> Work item A: Copy out the passage on differentials, beginning at the words "Using that definition, I" and stopping after "in high school.", and switch "fractions" to "ratios" wherever it appears.
> Work item B: Carry on the passage on differentials from the point where it stops.

> Text block:
▬▬▬▬▬▬▬▬▬▬
As he's a 10th grader, he's supposed to think of $df$ as a small change in the value of $f$ caused by a small change in $(x_1,...,x_n)$.

I have defined $df$ for a differentiable function $f: \mathbb{R} \to \mathbb{R}$ in the following naive but intuitive way and he has happily accepted this definition:

$\large \displaystyle df = \lim_{\Delta{x} \to 0} \Delta{y}$ where $\large \Delta{y} = f'(x)\Delta{x} + \epsilon(\Delta{x})\Delta{x}$ and $\large \epsilon(\Delta{x})$ is a function of $\large \Delta{x}$ that compensates the error for turning $\large f'(x) = \displaystyle \lim_{\Delta{x} \to 0}\frac{\Delta{y}}{\Delta{x}}$ into an equality and by definition we have $\large \displaystyle \lim_{\Delta{x} \to 0}\epsilon(\Delta{x}) = 0$


Using that definition, I convinced him why the differential of a multivariable function is generalized to higher dimensions that way. But I failed to convince him why it's not a good idea to cancel $\partial{x_i}$ in the denominator with $dx_i$ just like we're dealing with fractions. I'm also afraid of proving the chain rule for him by dividing $\Delta{t}$ and then letting $\Delta{t} \to 0$. I'm looking for an easy explanation, suitable for a high school student, that convinces him why differentials shouldn't be looked at as fractions contrary to what many students think in high school.
▬▬▬▬▬▬▬▬▬▬
> Information given:
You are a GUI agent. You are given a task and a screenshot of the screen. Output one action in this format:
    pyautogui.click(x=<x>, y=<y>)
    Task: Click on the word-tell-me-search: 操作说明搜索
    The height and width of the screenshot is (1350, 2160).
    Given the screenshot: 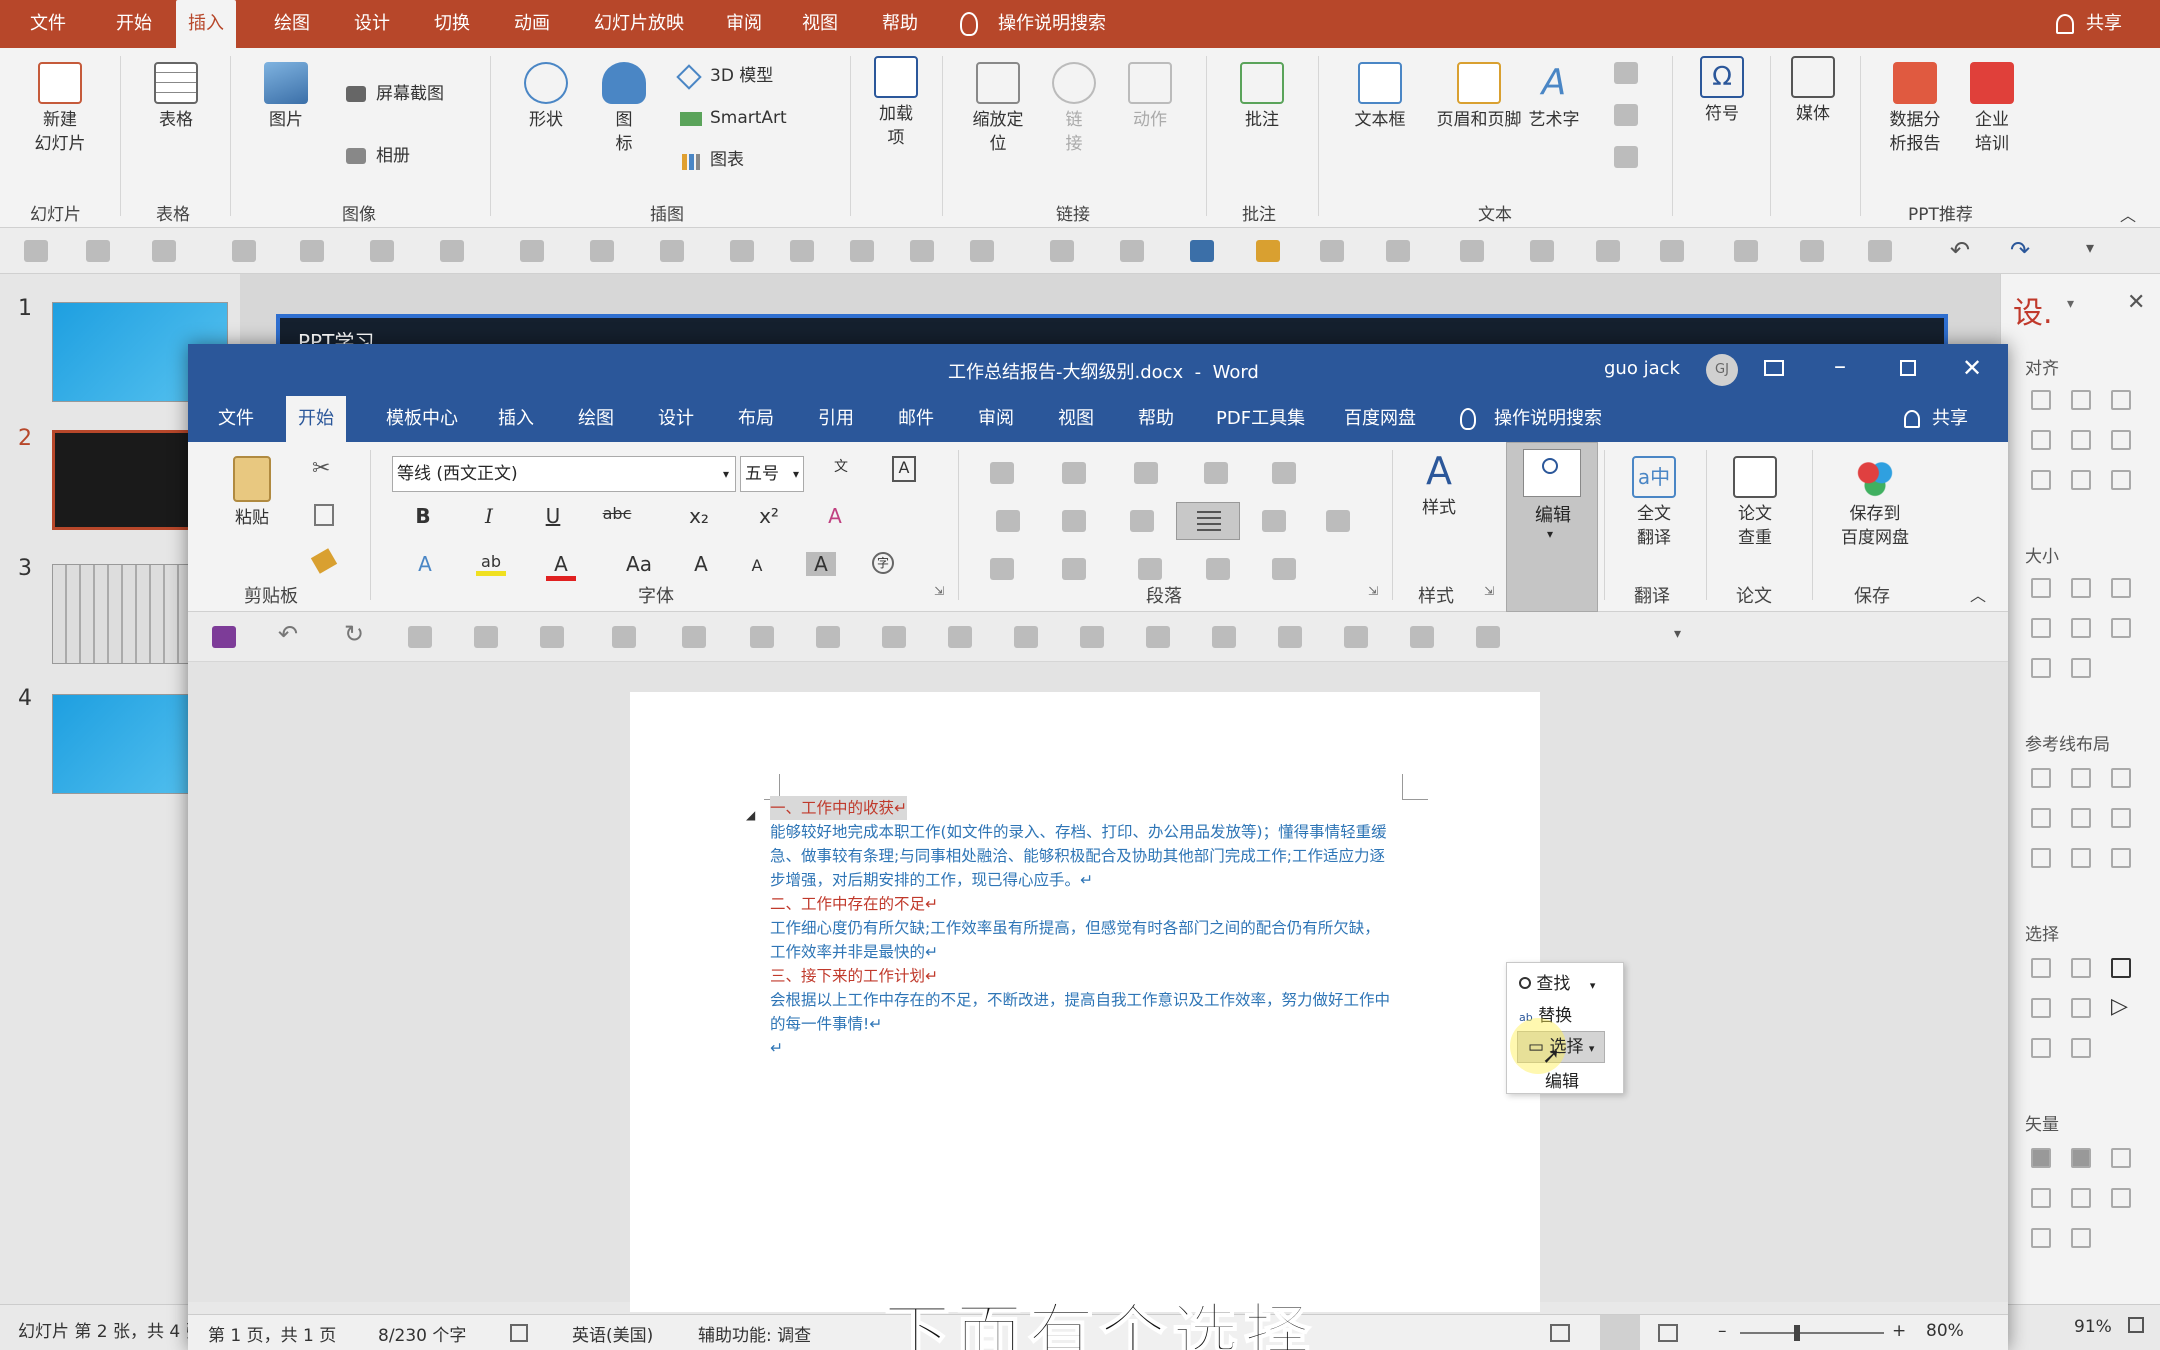 What is the action you would take?
    pyautogui.click(x=1548, y=419)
▬▬▬▬▬▬▬▬▬▬
> Task answer A:
Using that definition, I convinced him why the differential of a multivariable function is generalized to higher dimensions that way. But I failed to convince him why it's not a good idea to cancel $\partial{x_i}$ in the denominator with $dx_i$ just like we're dealing with ratios. I'm also afraid of proving the chain rule for him by dividing $\Delta{t}$ and then letting $\Delta{t} \to 0$. I'm looking for an easy explanation, suitable for a high school student, that convinces him why differentials shouldn't be looked at as ratios contrary to what many students think in high school.

> Task answer B:
A standard example is the equation $PV = T$. Note that

$$P = \frac{T}{V} \implies \frac{\partial P}{\partial V} = -\frac{T}{V^2}$$ $$V = \frac{1}{P}T \implies \frac{\partial V}{\partial T} = \frac{1}{P}$$ $$T = PV \implies \frac{\partial T}{\partial P} = V$$ so $$\frac{\partial P}{\partial V} \frac{\partial V}{\partial T} \frac{\partial T}{\partial P} = -\frac{T}{V^2}\frac{1}{P}V = -\frac{T}{PV} = -1.$$


Edit: There's also the chain rule. If $f$ is a function of two variables, say $f(u,v)$, where both $u$ and $v$ are themselves functions of two variables (say $u=u(x,y)$ and $v=v(x,y)$), then the chain rule is

$$\frac{\partial f}{\partial x} = \frac{\partial f}{\partial u}\frac{\partial u}{\partial x} + \frac{\partial f}{\partial v}\frac{\partial v}{\partial x}.$$

If we could just cancel the $\partial u$'s and $\partial v$'s, we'd get the absurd $\frac{\partial f}{\partial x} = \frac{\partial f}{\partial x} + \frac{\partial f}{\partial x}$.

Admittedly, this is not the most conceptual explanation, but I imagine it'll convince quite a few high school (and college) students.


I think you can use the following strategy:

Your differential

$df = f_1 dx_1 + \ldots f_n dx_n$

Shows how $f$ changes to small changes in the coordinates. However, these coordinates can change independently of one another, so it is important to reason about how much each one is changing by...

In the formula

$df/dt = f_1 dx_1/dt + \ldots + f_n dx_n/dt$,

Note you are asking how $f(x(t))$ changes with $t$. However, for $x=g(t)$, each direction is changing at different rates described by $dx_i/dt$. So what would one be cancelling anyway?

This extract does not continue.